> [Brief]: For each line in the records, produce an exact copy.
*** Begin section ***
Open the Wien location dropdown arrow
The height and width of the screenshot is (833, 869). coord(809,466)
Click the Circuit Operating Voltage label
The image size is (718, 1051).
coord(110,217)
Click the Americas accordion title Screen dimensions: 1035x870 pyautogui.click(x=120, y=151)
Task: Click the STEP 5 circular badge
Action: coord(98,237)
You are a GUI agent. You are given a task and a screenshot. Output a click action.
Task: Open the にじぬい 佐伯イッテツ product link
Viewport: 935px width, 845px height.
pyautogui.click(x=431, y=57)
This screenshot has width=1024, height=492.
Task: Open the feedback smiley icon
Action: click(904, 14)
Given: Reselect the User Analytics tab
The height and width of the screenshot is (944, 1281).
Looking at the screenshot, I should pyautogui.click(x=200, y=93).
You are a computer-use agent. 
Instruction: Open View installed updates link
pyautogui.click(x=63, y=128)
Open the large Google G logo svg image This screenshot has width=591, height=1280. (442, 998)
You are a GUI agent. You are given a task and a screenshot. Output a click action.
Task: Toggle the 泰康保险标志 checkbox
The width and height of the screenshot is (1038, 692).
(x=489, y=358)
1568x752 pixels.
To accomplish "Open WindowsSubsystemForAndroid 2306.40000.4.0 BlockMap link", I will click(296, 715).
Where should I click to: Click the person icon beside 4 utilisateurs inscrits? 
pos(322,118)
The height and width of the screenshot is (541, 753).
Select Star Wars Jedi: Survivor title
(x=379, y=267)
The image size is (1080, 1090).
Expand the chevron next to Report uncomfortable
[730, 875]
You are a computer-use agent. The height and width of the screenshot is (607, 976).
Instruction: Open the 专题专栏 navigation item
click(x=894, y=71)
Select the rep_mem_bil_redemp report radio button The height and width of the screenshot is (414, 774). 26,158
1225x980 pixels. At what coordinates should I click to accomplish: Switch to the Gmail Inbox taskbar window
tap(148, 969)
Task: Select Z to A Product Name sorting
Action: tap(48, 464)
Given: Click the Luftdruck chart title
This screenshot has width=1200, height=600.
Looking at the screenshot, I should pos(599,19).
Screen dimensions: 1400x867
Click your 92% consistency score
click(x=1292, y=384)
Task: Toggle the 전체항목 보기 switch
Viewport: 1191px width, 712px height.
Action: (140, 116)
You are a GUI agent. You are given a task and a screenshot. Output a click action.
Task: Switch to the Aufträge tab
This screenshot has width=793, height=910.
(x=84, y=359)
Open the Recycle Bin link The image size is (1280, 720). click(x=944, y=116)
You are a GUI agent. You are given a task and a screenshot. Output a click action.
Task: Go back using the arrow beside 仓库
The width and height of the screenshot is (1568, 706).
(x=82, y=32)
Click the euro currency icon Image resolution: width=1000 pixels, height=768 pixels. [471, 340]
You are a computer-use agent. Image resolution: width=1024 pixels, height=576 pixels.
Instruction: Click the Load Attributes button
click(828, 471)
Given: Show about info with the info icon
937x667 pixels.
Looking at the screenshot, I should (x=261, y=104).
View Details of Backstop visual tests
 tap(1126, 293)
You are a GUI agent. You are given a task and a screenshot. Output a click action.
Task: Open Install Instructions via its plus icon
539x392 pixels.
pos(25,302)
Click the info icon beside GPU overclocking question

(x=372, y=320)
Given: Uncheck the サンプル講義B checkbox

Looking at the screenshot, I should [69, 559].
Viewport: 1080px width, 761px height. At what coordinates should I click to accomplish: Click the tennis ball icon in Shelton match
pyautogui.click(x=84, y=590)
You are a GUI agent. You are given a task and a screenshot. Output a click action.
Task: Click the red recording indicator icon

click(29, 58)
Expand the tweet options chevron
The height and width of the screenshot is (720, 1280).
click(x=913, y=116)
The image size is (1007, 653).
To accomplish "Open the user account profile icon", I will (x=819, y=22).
*** End section ***
> [Expected output]:
Open the Wien location dropdown arrow
The height and width of the screenshot is (833, 869). coord(809,466)
Click the Circuit Operating Voltage label
The image size is (718, 1051).
coord(110,217)
Click the Americas accordion title Screen dimensions: 1035x870 pyautogui.click(x=120, y=151)
Task: Click the STEP 5 circular badge
Action: coord(98,237)
You are a GUI agent. You are given a task and a screenshot. Output a click action.
Task: Open the にじぬい 佐伯イッテツ product link
Viewport: 935px width, 845px height.
pyautogui.click(x=431, y=57)
This screenshot has width=1024, height=492.
Task: Open the feedback smiley icon
Action: click(904, 14)
Given: Reselect the User Analytics tab
The height and width of the screenshot is (944, 1281).
Looking at the screenshot, I should pyautogui.click(x=200, y=93).
You are a computer-use agent. 
Instruction: Open View installed updates link
pyautogui.click(x=63, y=128)
Open the large Google G logo svg image This screenshot has width=591, height=1280. (442, 998)
You are a GUI agent. You are given a task and a screenshot. Output a click action.
Task: Toggle the 泰康保险标志 checkbox
The width and height of the screenshot is (1038, 692).
(x=489, y=358)
1568x752 pixels.
To accomplish "Open WindowsSubsystemForAndroid 2306.40000.4.0 BlockMap link", I will click(296, 715).
Where should I click to: Click the person icon beside 4 utilisateurs inscrits? 
pos(322,118)
The height and width of the screenshot is (541, 753).
Select Star Wars Jedi: Survivor title
(x=379, y=267)
The image size is (1080, 1090).
Expand the chevron next to Report uncomfortable
[730, 875]
You are a computer-use agent. The height and width of the screenshot is (607, 976).
Instruction: Open the 专题专栏 navigation item
click(x=894, y=71)
Select the rep_mem_bil_redemp report radio button The height and width of the screenshot is (414, 774). 26,158
1225x980 pixels. At what coordinates should I click to accomplish: Switch to the Gmail Inbox taskbar window
tap(148, 969)
Task: Select Z to A Product Name sorting
Action: tap(48, 464)
Given: Click the Luftdruck chart title
This screenshot has width=1200, height=600.
Looking at the screenshot, I should pos(599,19).
Screen dimensions: 1400x867
Click your 92% consistency score
click(x=1292, y=384)
Task: Toggle the 전체항목 보기 switch
Viewport: 1191px width, 712px height.
Action: (140, 116)
You are a GUI agent. You are given a task and a screenshot. Output a click action.
Task: Switch to the Aufträge tab
This screenshot has width=793, height=910.
(x=84, y=359)
Open the Recycle Bin link The image size is (1280, 720). click(x=944, y=116)
You are a GUI agent. You are given a task and a screenshot. Output a click action.
Task: Go back using the arrow beside 仓库
The width and height of the screenshot is (1568, 706).
(x=82, y=32)
Click the euro currency icon Image resolution: width=1000 pixels, height=768 pixels. [471, 340]
You are a computer-use agent. Image resolution: width=1024 pixels, height=576 pixels.
Instruction: Click the Load Attributes button
click(828, 471)
Given: Show about info with the info icon
937x667 pixels.
Looking at the screenshot, I should (x=261, y=104).
View Details of Backstop visual tests
 tap(1126, 293)
You are a GUI agent. You are given a task and a screenshot. Output a click action.
Task: Open Install Instructions via its plus icon
539x392 pixels.
pos(25,302)
Click the info icon beside GPU overclocking question

(x=372, y=320)
Given: Uncheck the サンプル講義B checkbox

Looking at the screenshot, I should [69, 559].
Viewport: 1080px width, 761px height. At what coordinates should I click to accomplish: Click the tennis ball icon in Shelton match
pyautogui.click(x=84, y=590)
You are a GUI agent. You are given a task and a screenshot. Output a click action.
Task: Click the red recording indicator icon

click(29, 58)
Expand the tweet options chevron
The height and width of the screenshot is (720, 1280).
click(x=913, y=116)
The image size is (1007, 653).
To accomplish "Open the user account profile icon", I will (x=819, y=22).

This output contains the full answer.